Seth Herd 11 Apr 2023 3:10 UTC
1 point
0
Again, we did see agentizing coming. I did and I’m sure tons of other people did too. No disagreement there. In addition to the alignment upsides, what we (me and everyone I’ve read) didn’t see is the other cognitive enhancements easily available with an outer-loop script. I have little doubt that someone else saw more than I did, but it doesn’t seem to have made it into the collective dialogue. Perhaps that was for info hazard reasons, and I congratulate anyone who saw and held their tongue. I will clarify my argument for important cognitive additions beyond agentizing in a post I’m working on now. AutoGPT has one, but there are others that will come quickly now.

I did read the simulators post. I agree that interpretability research is still important, but looks to be very different than most of what’s been done to date if this new approach to AGI takes off.
- lc 11 Apr 2023 3:11 UTC
  2 points
  0
  Parent
  
  I agree that interpretability research is still important, but looks to be very different than most of what’s been done to date if this new approach to AGI takes off.
  
  Why?
  - Seth Herd 11 Apr 2023 3:25 UTC
    1 point
    0
    Parent
    Because a lot of interpretability will be about parsing gigantic internal trains of thought in natural language. This will probably demand sophisticated AI tools to aid it. Some of it will still be about decoding the representations in the LLM giving rise to that natural language. And there will be a lot of theory and experiment about what will cause the internal representation to deviate in meaning from the linguistic output. See this insightful comment by Gwern on pressures for LLMs to use steganography to make codes in their output. I suspect there are other pressures toward convoluted encoding and outright deception that I haven’t thought of. I guess that’s not properly considered interpretability, but it will be closely entwined with interpretability work to test those theories.

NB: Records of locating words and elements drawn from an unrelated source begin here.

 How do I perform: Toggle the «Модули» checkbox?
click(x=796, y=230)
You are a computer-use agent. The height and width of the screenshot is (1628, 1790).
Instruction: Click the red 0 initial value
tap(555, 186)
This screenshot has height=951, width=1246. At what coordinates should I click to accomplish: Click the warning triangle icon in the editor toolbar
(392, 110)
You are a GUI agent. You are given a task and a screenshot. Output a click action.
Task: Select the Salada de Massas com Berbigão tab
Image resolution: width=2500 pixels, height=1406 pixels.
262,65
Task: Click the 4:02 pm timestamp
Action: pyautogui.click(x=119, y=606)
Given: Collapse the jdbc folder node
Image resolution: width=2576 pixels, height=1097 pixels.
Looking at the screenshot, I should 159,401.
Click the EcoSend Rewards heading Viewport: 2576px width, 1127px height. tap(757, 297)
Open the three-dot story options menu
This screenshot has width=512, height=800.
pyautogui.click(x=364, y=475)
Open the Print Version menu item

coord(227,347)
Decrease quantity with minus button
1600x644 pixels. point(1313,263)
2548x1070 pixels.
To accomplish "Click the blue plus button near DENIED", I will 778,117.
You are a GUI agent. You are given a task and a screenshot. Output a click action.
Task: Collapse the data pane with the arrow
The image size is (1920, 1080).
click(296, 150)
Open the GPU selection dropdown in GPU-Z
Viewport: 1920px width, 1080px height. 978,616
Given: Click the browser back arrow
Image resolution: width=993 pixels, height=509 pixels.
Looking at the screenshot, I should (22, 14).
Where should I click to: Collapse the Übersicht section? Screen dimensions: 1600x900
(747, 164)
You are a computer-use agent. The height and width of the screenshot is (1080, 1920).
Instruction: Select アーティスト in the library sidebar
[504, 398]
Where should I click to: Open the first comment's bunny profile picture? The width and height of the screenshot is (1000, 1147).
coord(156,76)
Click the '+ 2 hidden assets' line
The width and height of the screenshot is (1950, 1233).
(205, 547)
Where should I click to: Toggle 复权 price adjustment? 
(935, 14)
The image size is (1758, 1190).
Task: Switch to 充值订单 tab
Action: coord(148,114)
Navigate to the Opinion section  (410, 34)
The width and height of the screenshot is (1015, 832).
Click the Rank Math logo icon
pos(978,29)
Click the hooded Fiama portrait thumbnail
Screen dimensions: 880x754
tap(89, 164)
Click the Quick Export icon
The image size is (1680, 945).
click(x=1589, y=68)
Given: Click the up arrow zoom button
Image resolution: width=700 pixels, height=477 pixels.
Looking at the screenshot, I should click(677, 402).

    - lc 11 Apr 2023 3:51 UTC
      2 points
      0
      Parent
      Those hurdles for interpretability research exist whether or not someone is using AutoGPT to run the LLM. My question is why you think the interpretability research done so far is less useful, because people are prompting the LLM to act agentically directly instead of {some other thing}.
      - Seth Herd 11 Apr 2023 18:01 UTC
        1 point
        0
        Parent
        The interpretability research done so far is still important, and we’ll still need more and better of the same, for the reason you point out. The natural language outputs aren’t a totally trustworthy indicator of the semantics underneath. But they are a big help and a new challenge for interpretability.